TASK INPUT START

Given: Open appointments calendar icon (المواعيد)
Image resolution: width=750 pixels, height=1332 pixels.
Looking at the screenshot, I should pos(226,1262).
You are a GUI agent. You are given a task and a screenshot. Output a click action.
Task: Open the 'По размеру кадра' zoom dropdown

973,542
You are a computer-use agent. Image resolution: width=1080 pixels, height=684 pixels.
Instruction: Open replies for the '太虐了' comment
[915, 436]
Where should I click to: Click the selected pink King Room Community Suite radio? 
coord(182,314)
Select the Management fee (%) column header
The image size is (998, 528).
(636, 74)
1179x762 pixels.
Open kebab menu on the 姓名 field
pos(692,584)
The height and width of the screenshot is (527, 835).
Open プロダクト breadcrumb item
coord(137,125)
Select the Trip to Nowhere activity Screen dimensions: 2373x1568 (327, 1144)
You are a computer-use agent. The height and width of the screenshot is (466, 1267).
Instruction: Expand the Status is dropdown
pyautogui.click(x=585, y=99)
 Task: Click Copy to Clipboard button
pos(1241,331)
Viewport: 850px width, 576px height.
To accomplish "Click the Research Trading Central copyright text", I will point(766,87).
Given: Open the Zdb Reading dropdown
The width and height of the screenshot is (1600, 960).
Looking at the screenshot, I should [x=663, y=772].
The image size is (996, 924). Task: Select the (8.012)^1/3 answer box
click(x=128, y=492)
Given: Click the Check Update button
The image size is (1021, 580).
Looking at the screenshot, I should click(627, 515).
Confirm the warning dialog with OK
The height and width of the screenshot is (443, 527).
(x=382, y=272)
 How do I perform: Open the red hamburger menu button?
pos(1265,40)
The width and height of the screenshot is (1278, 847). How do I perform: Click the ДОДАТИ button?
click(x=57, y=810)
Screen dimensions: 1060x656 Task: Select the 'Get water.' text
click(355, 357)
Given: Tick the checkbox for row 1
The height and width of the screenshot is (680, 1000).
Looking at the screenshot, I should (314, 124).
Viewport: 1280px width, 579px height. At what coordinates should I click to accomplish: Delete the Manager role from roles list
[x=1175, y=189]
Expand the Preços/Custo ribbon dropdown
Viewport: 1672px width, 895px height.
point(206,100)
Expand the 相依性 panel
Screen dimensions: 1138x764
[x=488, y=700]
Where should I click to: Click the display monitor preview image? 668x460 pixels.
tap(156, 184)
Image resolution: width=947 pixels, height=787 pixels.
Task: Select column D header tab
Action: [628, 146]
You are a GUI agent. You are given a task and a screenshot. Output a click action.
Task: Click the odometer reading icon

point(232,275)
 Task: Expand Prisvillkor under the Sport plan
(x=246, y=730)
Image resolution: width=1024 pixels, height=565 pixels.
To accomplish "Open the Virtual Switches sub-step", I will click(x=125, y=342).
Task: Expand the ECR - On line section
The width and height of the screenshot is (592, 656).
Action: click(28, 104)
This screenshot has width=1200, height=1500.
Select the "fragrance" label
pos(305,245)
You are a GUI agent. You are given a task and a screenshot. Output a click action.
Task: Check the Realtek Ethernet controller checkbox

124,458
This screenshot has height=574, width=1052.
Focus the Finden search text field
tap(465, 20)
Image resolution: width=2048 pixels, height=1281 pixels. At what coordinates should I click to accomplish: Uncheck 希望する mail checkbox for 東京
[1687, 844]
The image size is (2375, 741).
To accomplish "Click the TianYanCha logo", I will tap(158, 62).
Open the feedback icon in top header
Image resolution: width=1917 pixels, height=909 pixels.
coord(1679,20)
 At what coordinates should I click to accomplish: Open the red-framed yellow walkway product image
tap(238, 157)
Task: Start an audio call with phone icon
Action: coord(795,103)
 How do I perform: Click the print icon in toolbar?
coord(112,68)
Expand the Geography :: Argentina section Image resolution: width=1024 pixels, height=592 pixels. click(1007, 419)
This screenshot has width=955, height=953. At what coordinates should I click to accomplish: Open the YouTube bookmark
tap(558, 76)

TASK INPUT END

# PROBLEM REQUIREMENTS:
Please repeat the entries above exactly as they read.

# YOUR RESPONSE:
Given: Open appointments calendar icon (المواعيد)
Image resolution: width=750 pixels, height=1332 pixels.
Looking at the screenshot, I should pos(226,1262).
You are a GUI agent. You are given a task and a screenshot. Output a click action.
Task: Open the 'По размеру кадра' zoom dropdown

973,542
You are a computer-use agent. Image resolution: width=1080 pixels, height=684 pixels.
Instruction: Open replies for the '太虐了' comment
[915, 436]
Where should I click to: Click the selected pink King Room Community Suite radio? 
coord(182,314)
Select the Management fee (%) column header
The image size is (998, 528).
(636, 74)
1179x762 pixels.
Open kebab menu on the 姓名 field
pos(692,584)
The height and width of the screenshot is (527, 835).
Open プロダクト breadcrumb item
coord(137,125)
Select the Trip to Nowhere activity Screen dimensions: 2373x1568 (327, 1144)
You are a computer-use agent. The height and width of the screenshot is (466, 1267).
Instruction: Expand the Status is dropdown
pyautogui.click(x=585, y=99)
 Task: Click Copy to Clipboard button
pos(1241,331)
Viewport: 850px width, 576px height.
To accomplish "Click the Research Trading Central copyright text", I will point(766,87).
Given: Open the Zdb Reading dropdown
The width and height of the screenshot is (1600, 960).
Looking at the screenshot, I should [x=663, y=772].
The image size is (996, 924). Task: Select the (8.012)^1/3 answer box
click(x=128, y=492)
Given: Click the Check Update button
The image size is (1021, 580).
Looking at the screenshot, I should click(627, 515).
Confirm the warning dialog with OK
The height and width of the screenshot is (443, 527).
(x=382, y=272)
 How do I perform: Open the red hamburger menu button?
pos(1265,40)
The width and height of the screenshot is (1278, 847). How do I perform: Click the ДОДАТИ button?
click(x=57, y=810)
Screen dimensions: 1060x656 Task: Select the 'Get water.' text
click(355, 357)
Given: Tick the checkbox for row 1
The height and width of the screenshot is (680, 1000).
Looking at the screenshot, I should (314, 124).
Viewport: 1280px width, 579px height. At what coordinates should I click to accomplish: Delete the Manager role from roles list
[x=1175, y=189]
Expand the Preços/Custo ribbon dropdown
Viewport: 1672px width, 895px height.
point(206,100)
Expand the 相依性 panel
Screen dimensions: 1138x764
[x=488, y=700]
Where should I click to: Click the display monitor preview image? 668x460 pixels.
tap(156, 184)
Image resolution: width=947 pixels, height=787 pixels.
Task: Select column D header tab
Action: [628, 146]
You are a GUI agent. You are given a task and a screenshot. Output a click action.
Task: Click the odometer reading icon

point(232,275)
 Task: Expand Prisvillkor under the Sport plan
(x=246, y=730)
Image resolution: width=1024 pixels, height=565 pixels.
To accomplish "Open the Virtual Switches sub-step", I will click(x=125, y=342).
Task: Expand the ECR - On line section
The width and height of the screenshot is (592, 656).
Action: click(28, 104)
This screenshot has width=1200, height=1500.
Select the "fragrance" label
pos(305,245)
You are a GUI agent. You are given a task and a screenshot. Output a click action.
Task: Check the Realtek Ethernet controller checkbox

124,458
This screenshot has height=574, width=1052.
Focus the Finden search text field
tap(465, 20)
Image resolution: width=2048 pixels, height=1281 pixels. At what coordinates should I click to accomplish: Uncheck 希望する mail checkbox for 東京
[1687, 844]
The image size is (2375, 741).
To accomplish "Click the TianYanCha logo", I will tap(158, 62).
Open the feedback icon in top header
Image resolution: width=1917 pixels, height=909 pixels.
coord(1679,20)
 At what coordinates should I click to accomplish: Open the red-framed yellow walkway product image
tap(238, 157)
Task: Start an audio call with phone icon
Action: coord(795,103)
 How do I perform: Click the print icon in toolbar?
coord(112,68)
Expand the Geography :: Argentina section Image resolution: width=1024 pixels, height=592 pixels. click(1007, 419)
This screenshot has width=955, height=953. At what coordinates should I click to accomplish: Open the YouTube bookmark
tap(558, 76)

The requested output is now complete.